Figure 1

Differentiation of hepatic stellate cell-like cells derived from human induced pluripotent stem cells (iPS-HSCs). (a) Left panel: protocol for iPS-HSC differentiation. Culture medium was supplemented with the following factors: Days 1–3, 10 ng/ml basic fibroblast growth factor (bFGF), 10 μM CHIR99021, 30 ng/ml bone morphogenetic protein-4 (BMP-4), and 10 ng/ml activin A; Days 4–6, 100 ng/ml bFGF and 50 mg/ml BMP-4. Right panel: phase contrast views showing cells at day 0, day 3, and day 6 before passage, and at day 6 after passage. Scale bars: 100 μm. (b) Expression of OCT3/4, Brachyury, mesoderm posterior basic helix-loop-helix transcription factor 1 (MESP1), and forkhead box F1 (FOXF1) in human iPS-derived cells at day 0 (iPS cells), day 3, and day 6. The y-axis represents the ratio of expression relative to the means of day 0 (iPS cells). (c) Expression of activated leukocyte cell adhesion molecule (ALCAM), nerve growth factor receptor (NGFR), cytoglobin (CYGB), hepatocyte growth factor (HGF), LIM homeobox 2 (LHX2), Wilms tumor 1 (WT1), and peroxisome proliferator-activated receptor gamma (PPARγ) in human iPS-derived cells, which are related to differentiation of septum transversum mesenchyme (STM) and hepatic stellate cells (HSCs).
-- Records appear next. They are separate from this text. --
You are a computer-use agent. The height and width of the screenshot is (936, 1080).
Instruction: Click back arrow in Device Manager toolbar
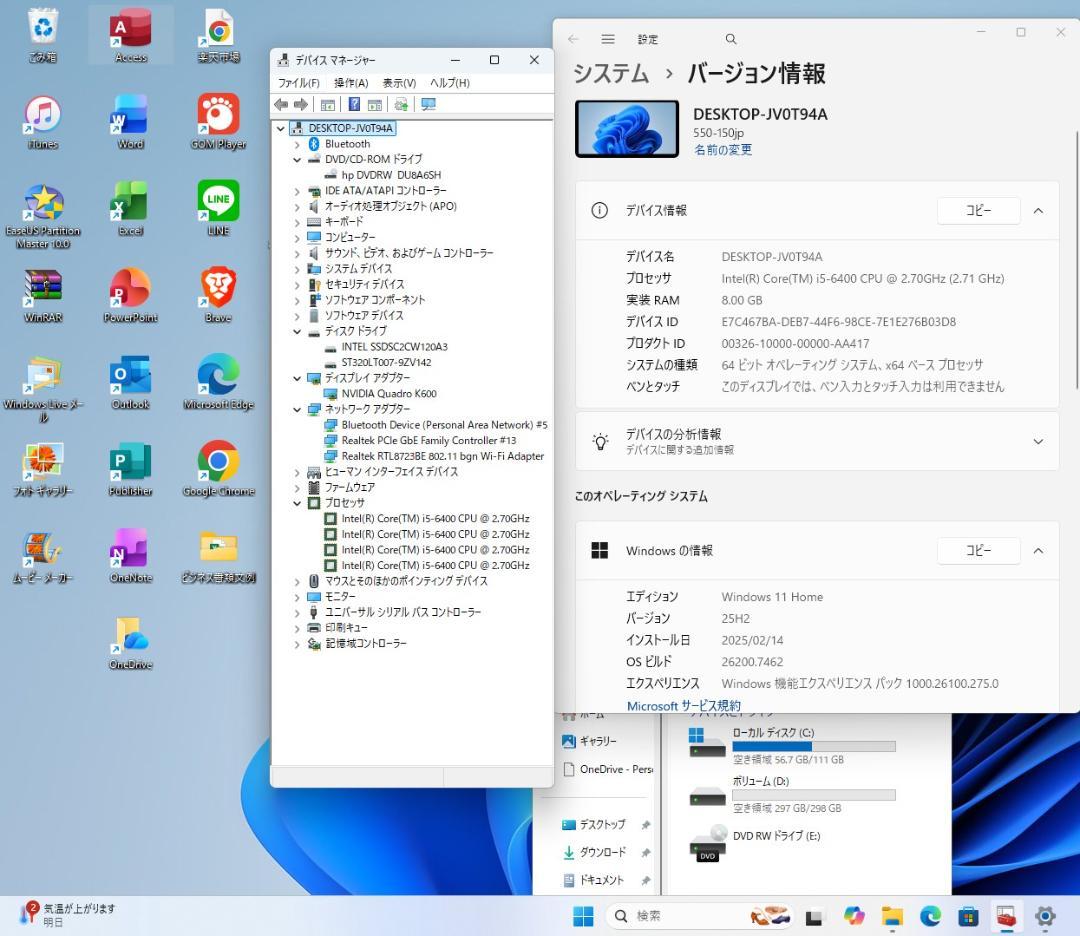pos(281,104)
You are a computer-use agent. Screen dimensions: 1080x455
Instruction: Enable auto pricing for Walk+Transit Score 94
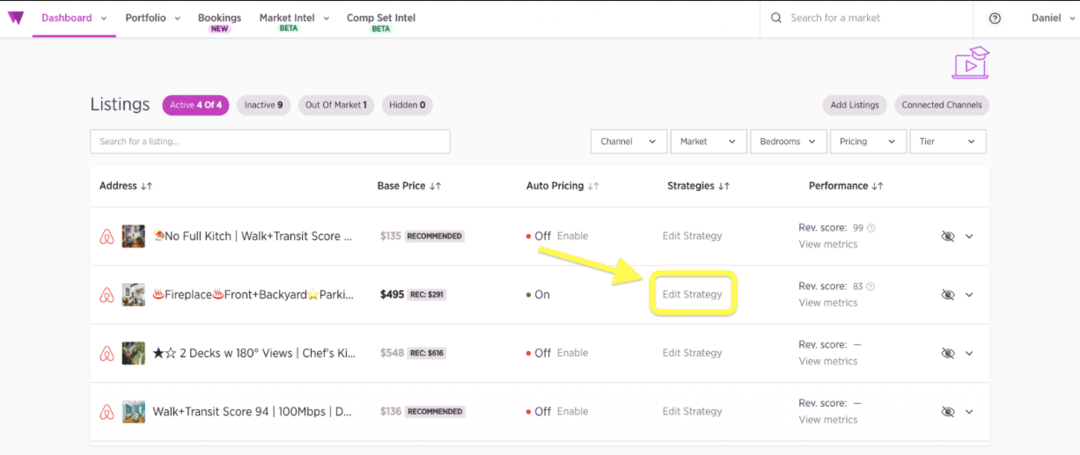coord(572,411)
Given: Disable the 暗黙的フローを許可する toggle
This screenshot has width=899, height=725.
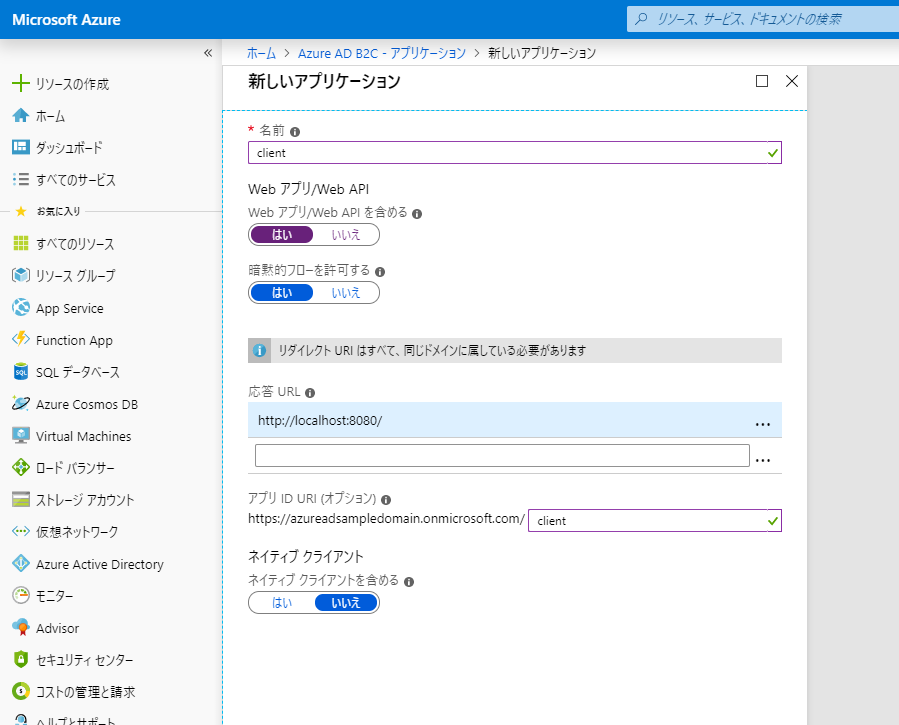Looking at the screenshot, I should 345,292.

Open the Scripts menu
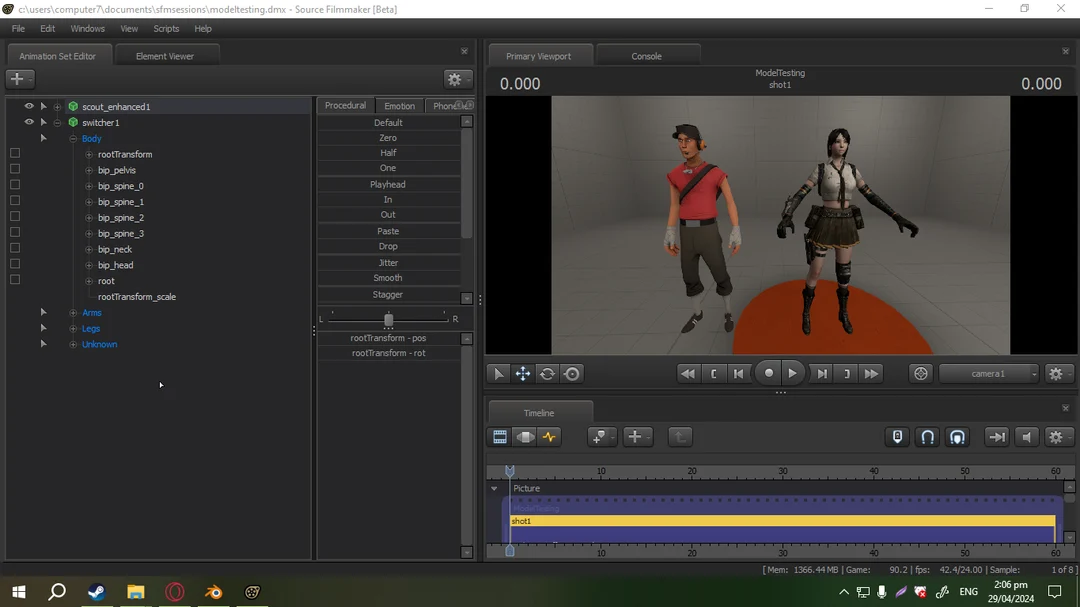point(166,28)
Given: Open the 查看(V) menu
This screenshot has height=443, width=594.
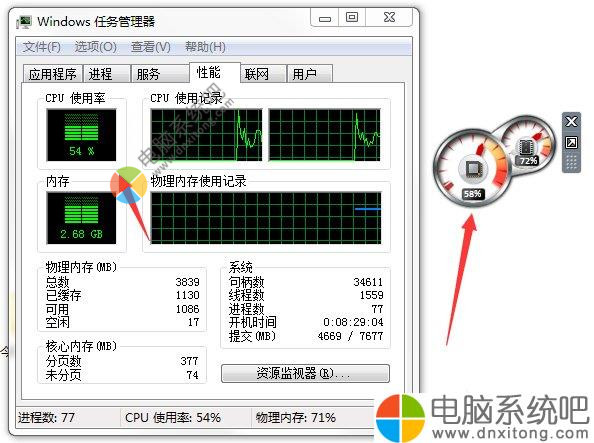Looking at the screenshot, I should 151,47.
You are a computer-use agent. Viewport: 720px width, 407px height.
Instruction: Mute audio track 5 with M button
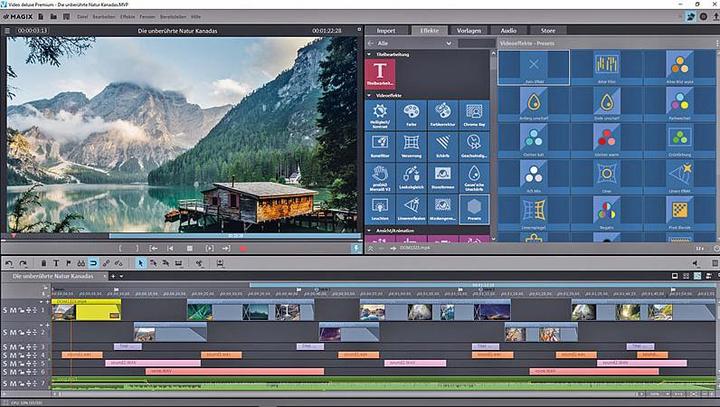pyautogui.click(x=14, y=362)
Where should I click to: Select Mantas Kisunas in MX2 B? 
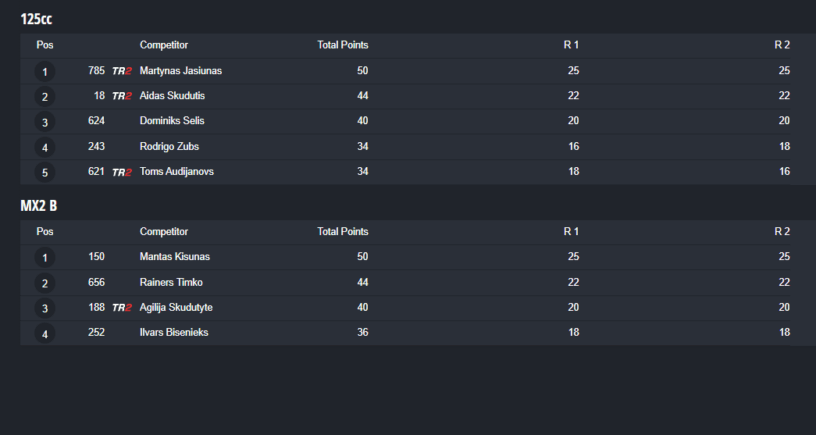click(x=175, y=257)
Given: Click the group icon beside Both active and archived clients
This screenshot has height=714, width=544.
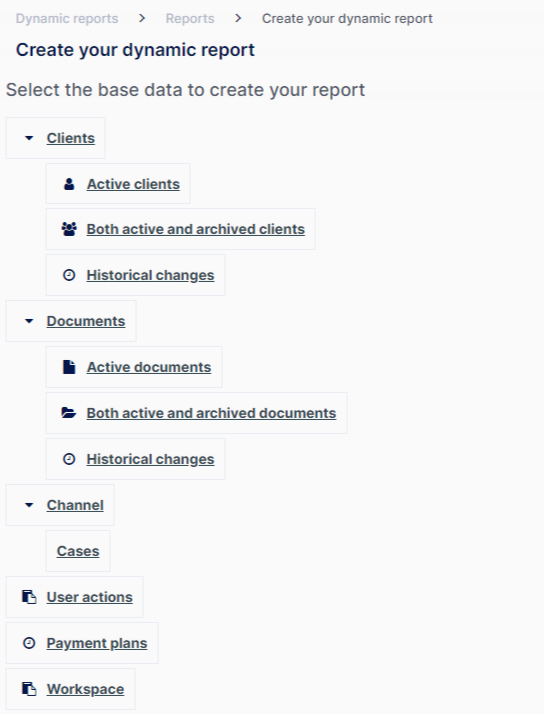Looking at the screenshot, I should point(69,229).
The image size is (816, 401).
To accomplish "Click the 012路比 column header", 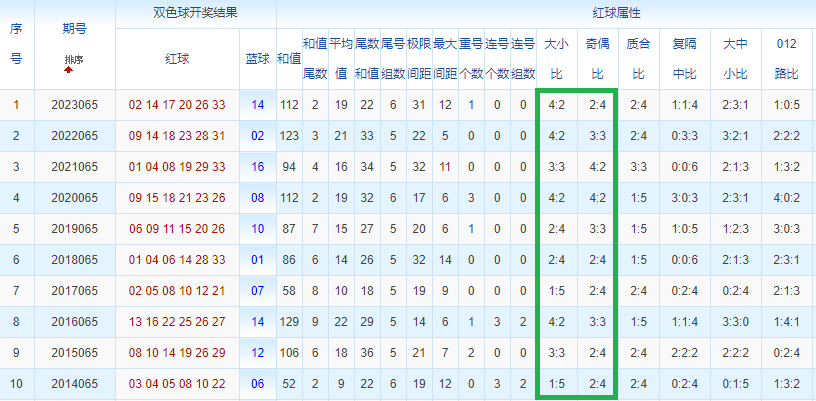I will [787, 58].
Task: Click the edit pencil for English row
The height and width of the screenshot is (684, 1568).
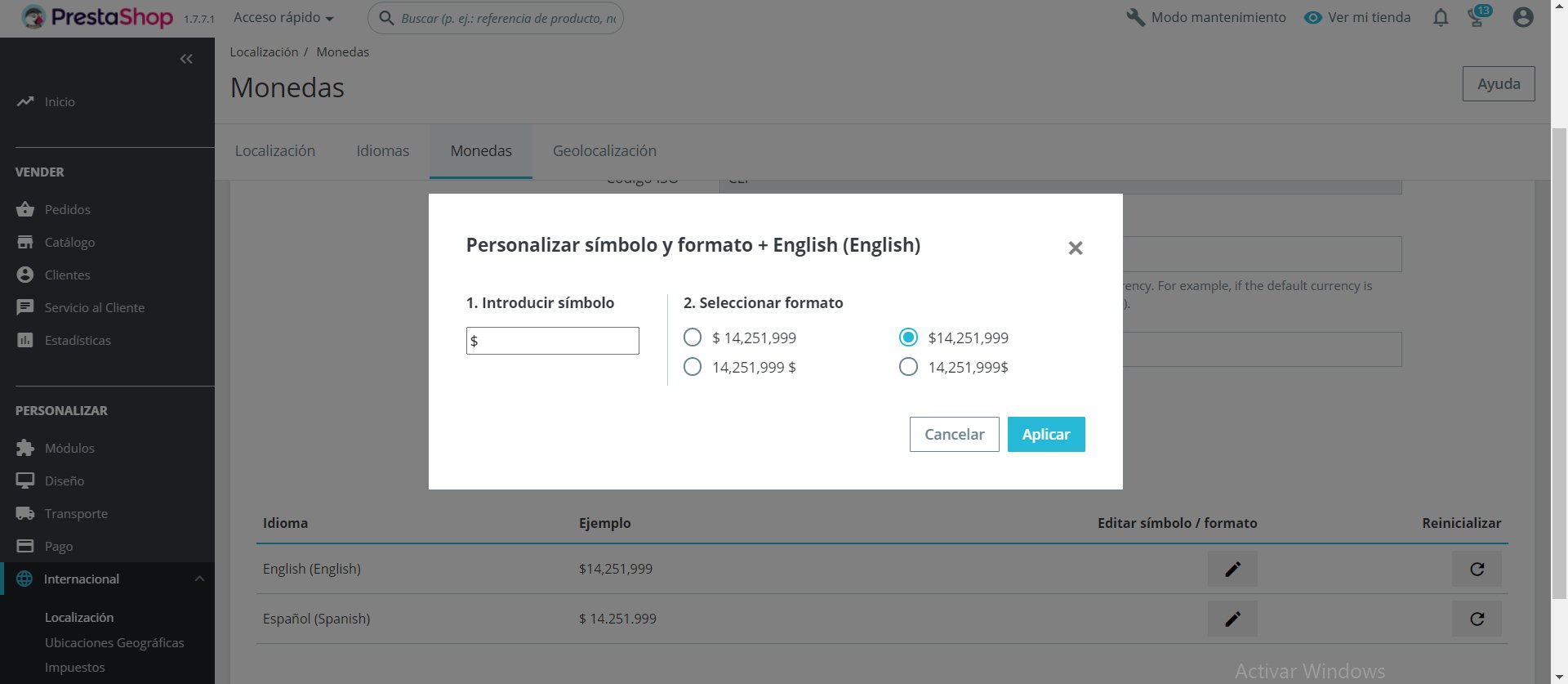Action: [x=1232, y=570]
The y-axis represents the ratio of expression relative to means of day 0 (iPS cells). (d) Flow cytometric analysis of human iPS-derived cells at day 3 and day 6. The x- and y-axis in the upper panels shows platelet derived growth factor receptor alpha (PDGFRα) and fetal liver kinase 1 (FLK1), respectively. The x- and y-axis in the lower panels shows NGFR and FLK1, respectively. (e) Immunostaining of desmin (red). Nuclei were stained with 4′, 6-diamidine-2′-phenylindole dihydrochloride (DAPI, blue). Scale bars: 50 µm. Based on these data, human iPS-derived cells at day 3 and day 6 were termed iPS-mesodermal progenitor (iPS-MP) cells and iPS-HSCs, respectively. Results represent the mean ± SD of three separate experiments. *P < 0.05.